— Текст документа —
####
Англичане, довольствуясь собственными национальными воспоминаниями и именами, никогда не искали образцов в институтах Греции или Рима. Французы же, не имея в собственной истории ничего, на что могли бы оглянуться с удовольствием, прибегли к истории великих древних республик: они черпали свои представления об этих республиках не у современных им писателей, а из романов, написанных педантичными моралистами спустя долгое время после исчезновения общественной свободы. Они пренебрегли Фукидидом ради Плутарха. Будучи слепыми сами, они выбрали слепых поводырей. У них не было опыта свободы, и они заимствовали свои мнения о ней у людей, которые имели не больше опыта, чем они сами, и чье воображение, воспаленное тайной и лишениями, преувеличивало неизвестное наслаждение; у людей, которые бредили патриотизмом, никогда не имея отечества, и восхваляли тираноубийство, пресмыкаясь перед тиранами. Максима, которую французские законодатели усвоили в этой школе, заключалась в том, что политическая свобода — это цель, а не средство; что она ценна не просто как великий оплот порядка, собственности и морали, но что она сама по себе является высоким и изысканным счастьем, ради которого порядком, собственностью и моралью следует жертвовать без всяких колебаний. Уроки, которые можно извлечь из древней истории, действительно весьма полезны и важны, но вряд ли они могли быть усвоены людьми, которые во всех своих рапсодиях об афинской демократии, казалось, совершенно забывали, что в этой демократии на одного гражданина приходилось десять рабов; и которые постоянно украшали свои инвективы против аристократов панегириками Бруту и Катону — двум аристократам, более свирепым, более гордым и более исключительным, чем любой из тех, кто эмигрировал вместе с графом д'Артуа.
####
— Исходные записи —
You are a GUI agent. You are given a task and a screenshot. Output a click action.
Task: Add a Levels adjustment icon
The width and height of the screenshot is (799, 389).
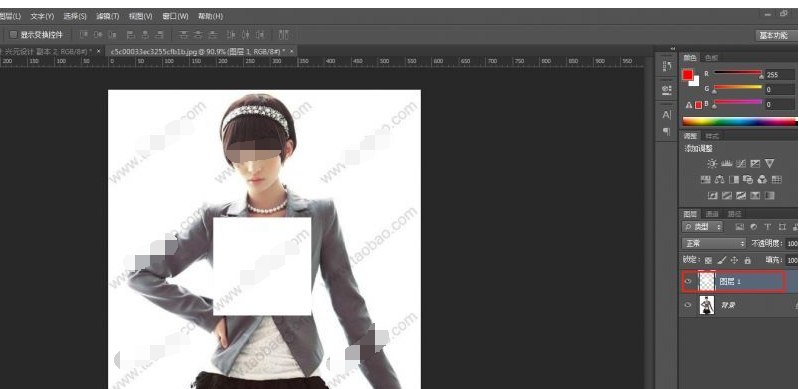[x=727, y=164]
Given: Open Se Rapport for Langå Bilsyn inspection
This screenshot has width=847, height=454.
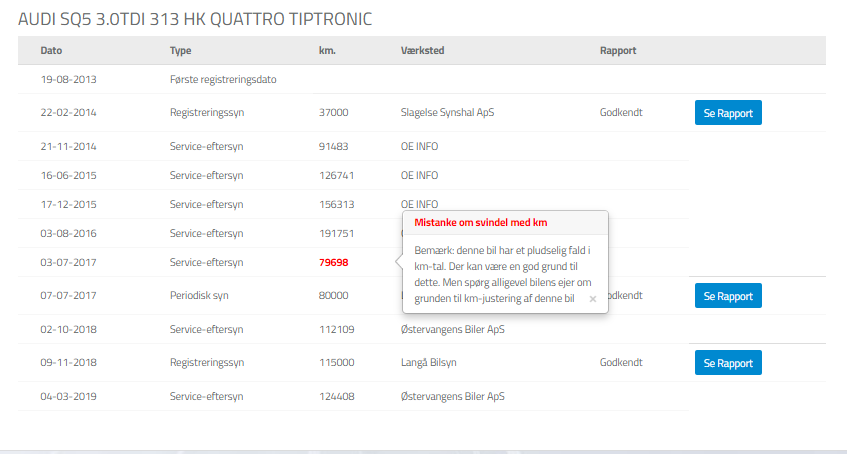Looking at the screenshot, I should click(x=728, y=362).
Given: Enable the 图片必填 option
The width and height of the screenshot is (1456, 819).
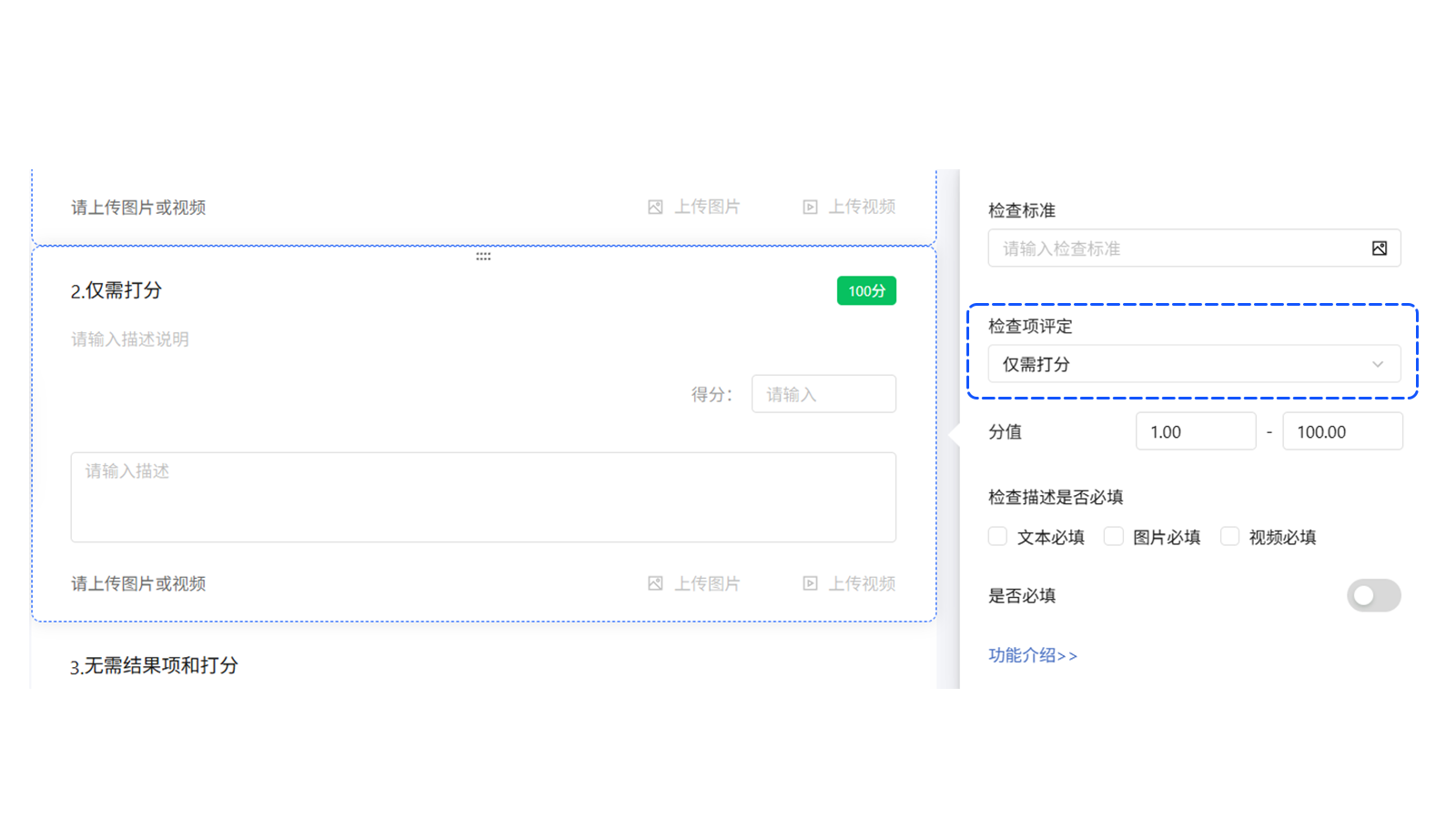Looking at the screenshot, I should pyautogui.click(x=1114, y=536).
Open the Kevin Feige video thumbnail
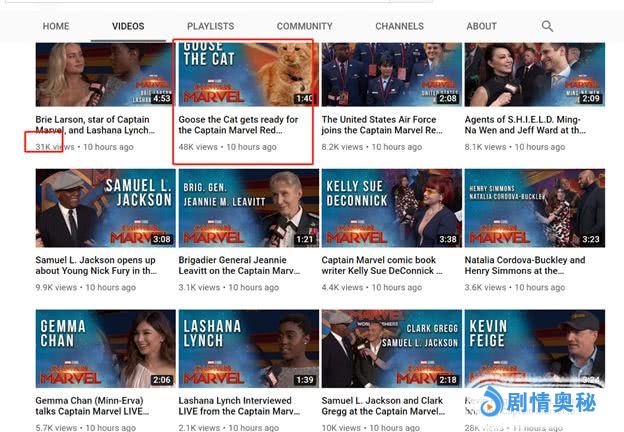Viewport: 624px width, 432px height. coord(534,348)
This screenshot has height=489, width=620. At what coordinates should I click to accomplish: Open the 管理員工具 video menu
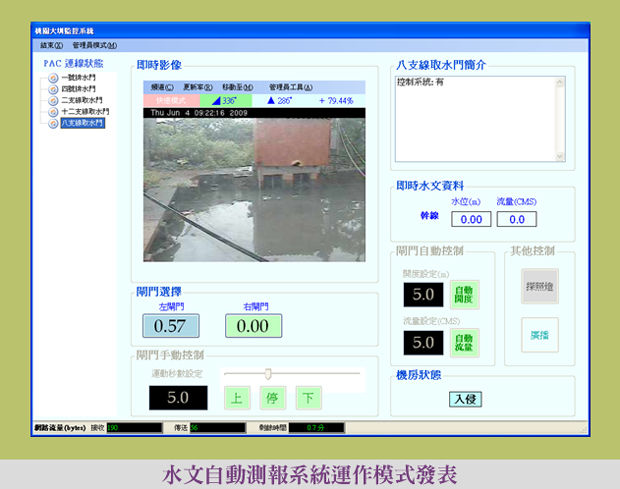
####
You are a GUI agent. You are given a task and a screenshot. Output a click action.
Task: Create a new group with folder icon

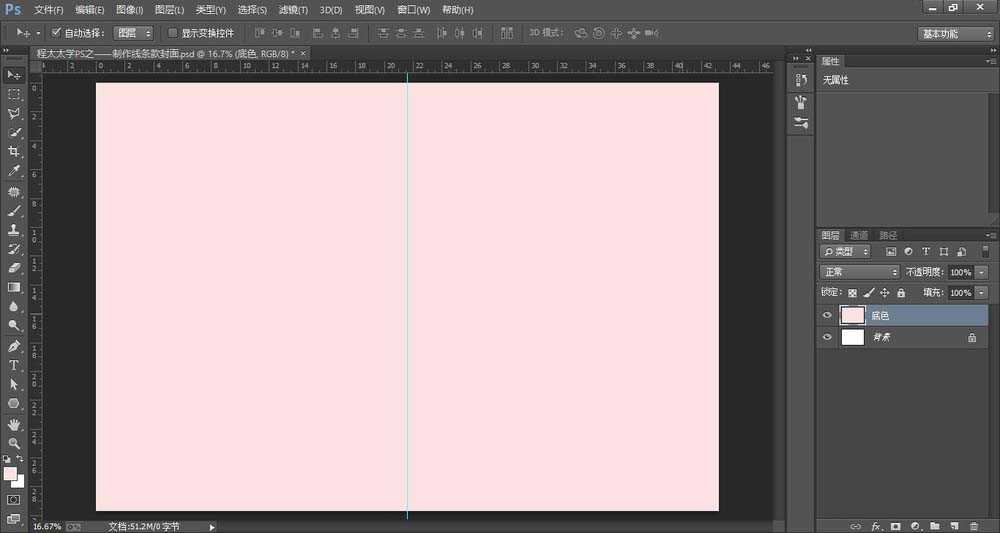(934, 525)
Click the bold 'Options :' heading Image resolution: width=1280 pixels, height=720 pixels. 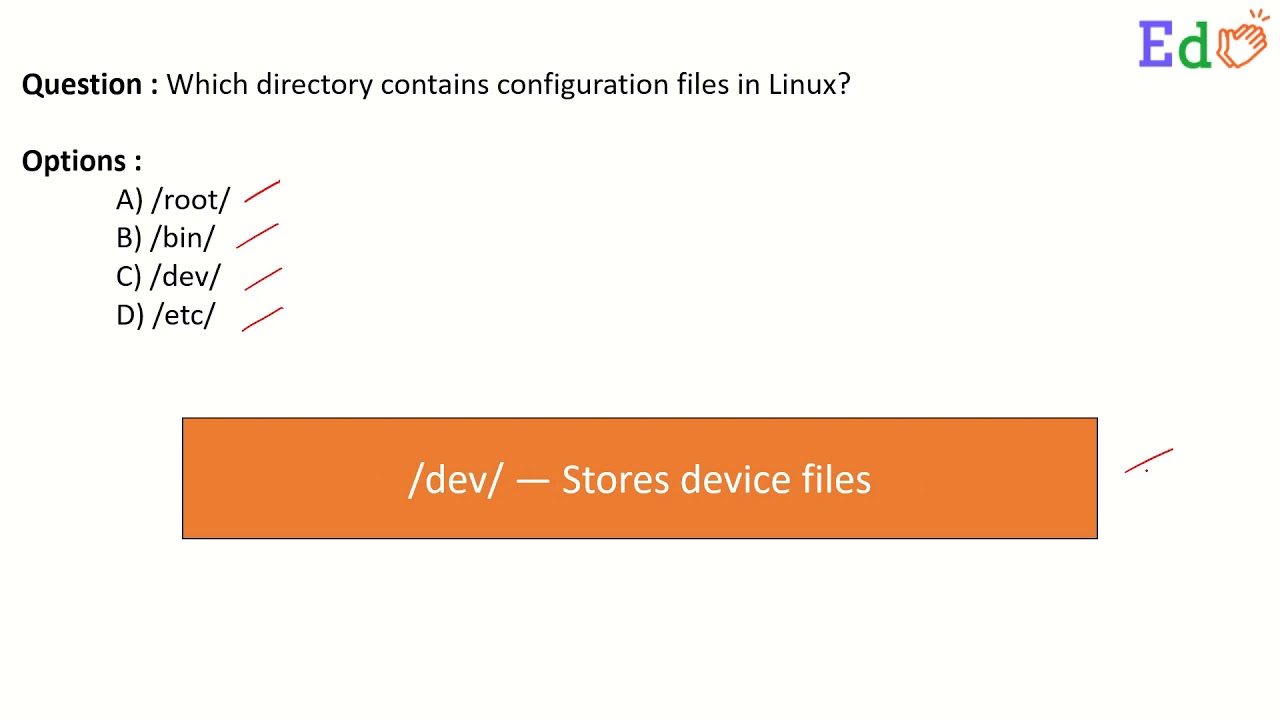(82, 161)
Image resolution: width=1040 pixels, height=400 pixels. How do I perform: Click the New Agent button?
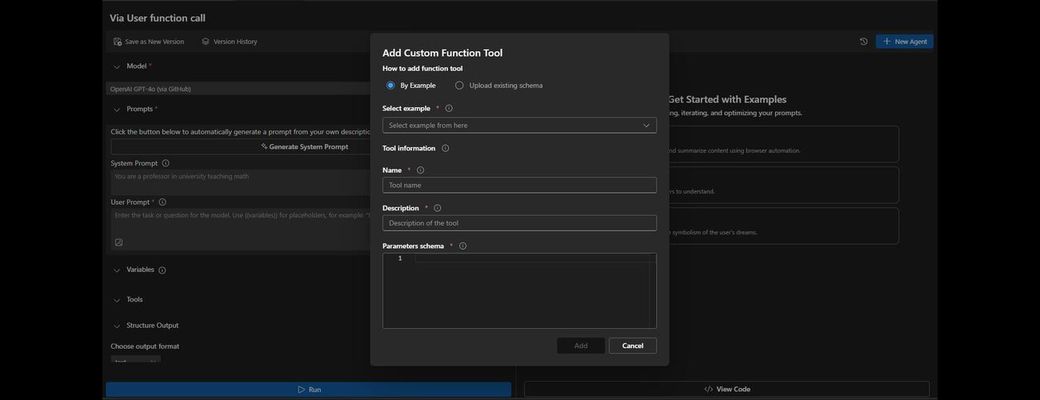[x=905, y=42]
####
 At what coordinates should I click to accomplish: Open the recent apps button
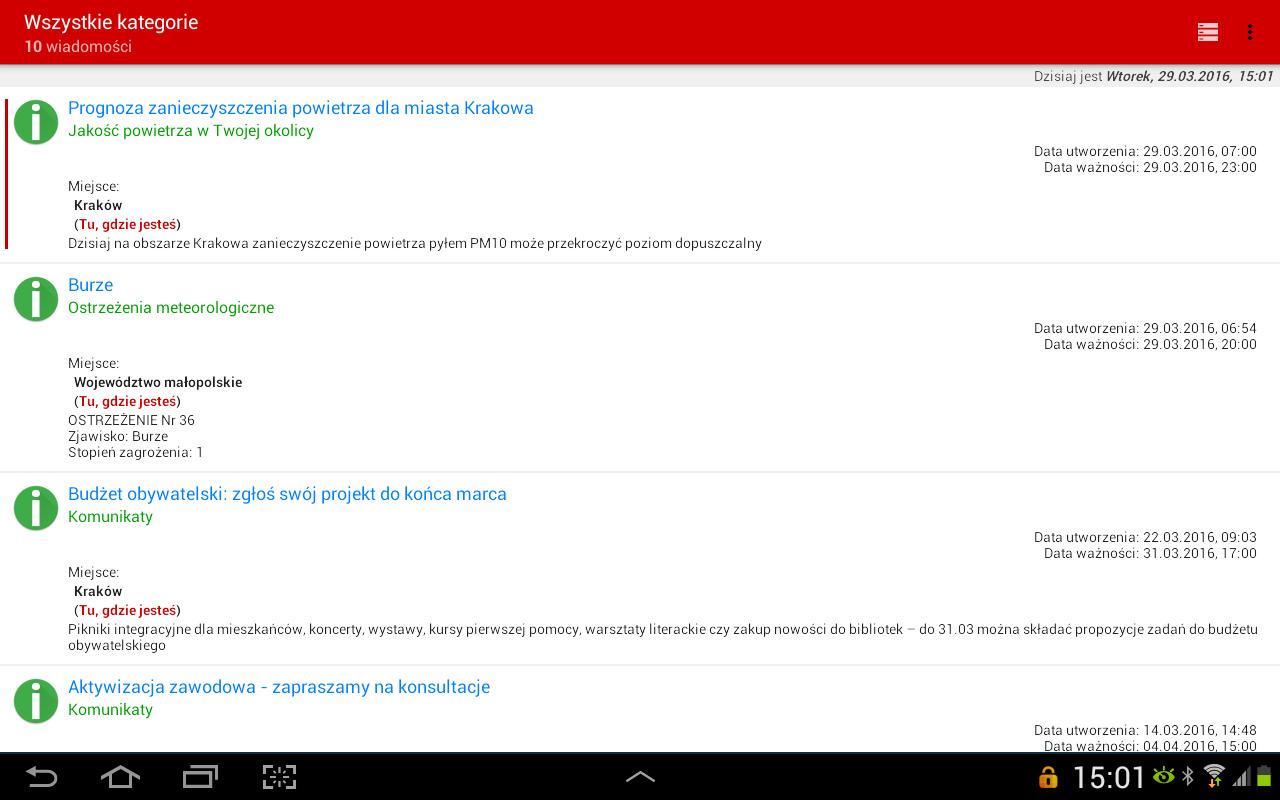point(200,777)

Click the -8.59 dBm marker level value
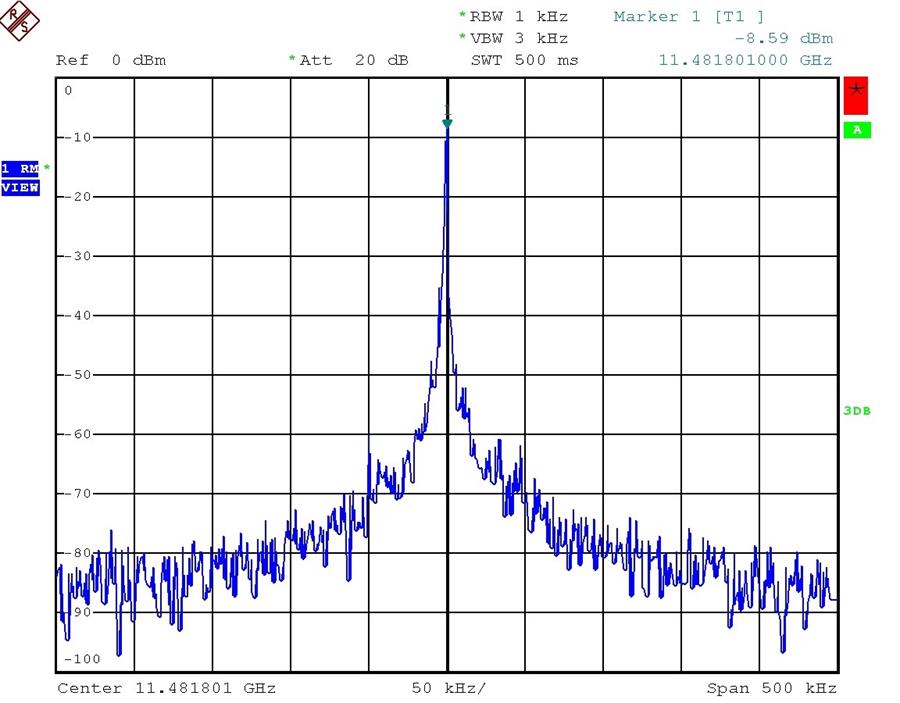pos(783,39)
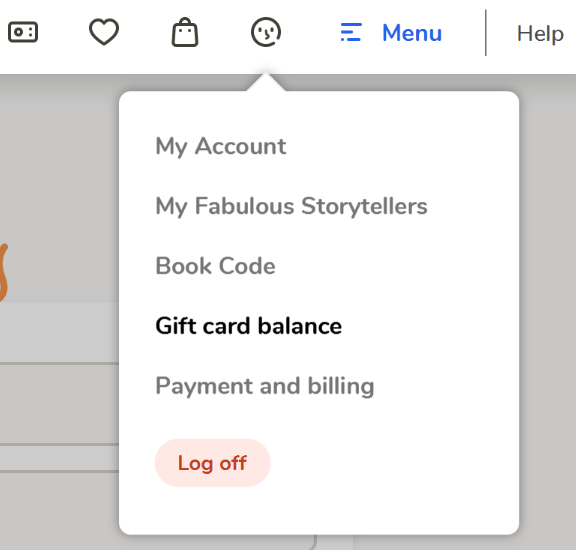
####
— Поставленные задания —
**A)** Переведите на английский язык предложение из текста о французах и античных республиках: «Будучи слепыми сами, они выбрали слепых поводырей».
**B)** Продолжите текст о французах и античных республиках, начав сразу после его последнего предложения.

— Результаты упражнения —
**A)** Being blind themselves, they chose blind guides.

**B)**
Мы никогда не встречали столь яркой и интересной картины Национального собрания, какую представил нам г-н Дюмон. Его Мирабо, в частности, несравненен. Все прежние Мирабо были мазней по сравнению с ним. Некоторые были просто написаны с воображения, другие — грубые карикатуры: это сама личность, не бог и не демон, а человек — француз — француз восемнадцатого века, с большими талантами, с сильными страстями, развращенный плохим воспитанием, окруженный искушениями всякого рода, доведенный до отчаяния в одно время позором, а затем опьяненный славой. Все его противоположные и кажущиеся противоречивыми качества в этом изображении так слиты воедино, что составляют гармоничное и естественное целое. До сих пор Мирабо был для нас, и, мы полагаем, для большинства читателей истории, не человеком, а набором антитез. Отныне он будет реальным человеческим существом, замечательным и эксцентричным, конечно, но вполне постижимым.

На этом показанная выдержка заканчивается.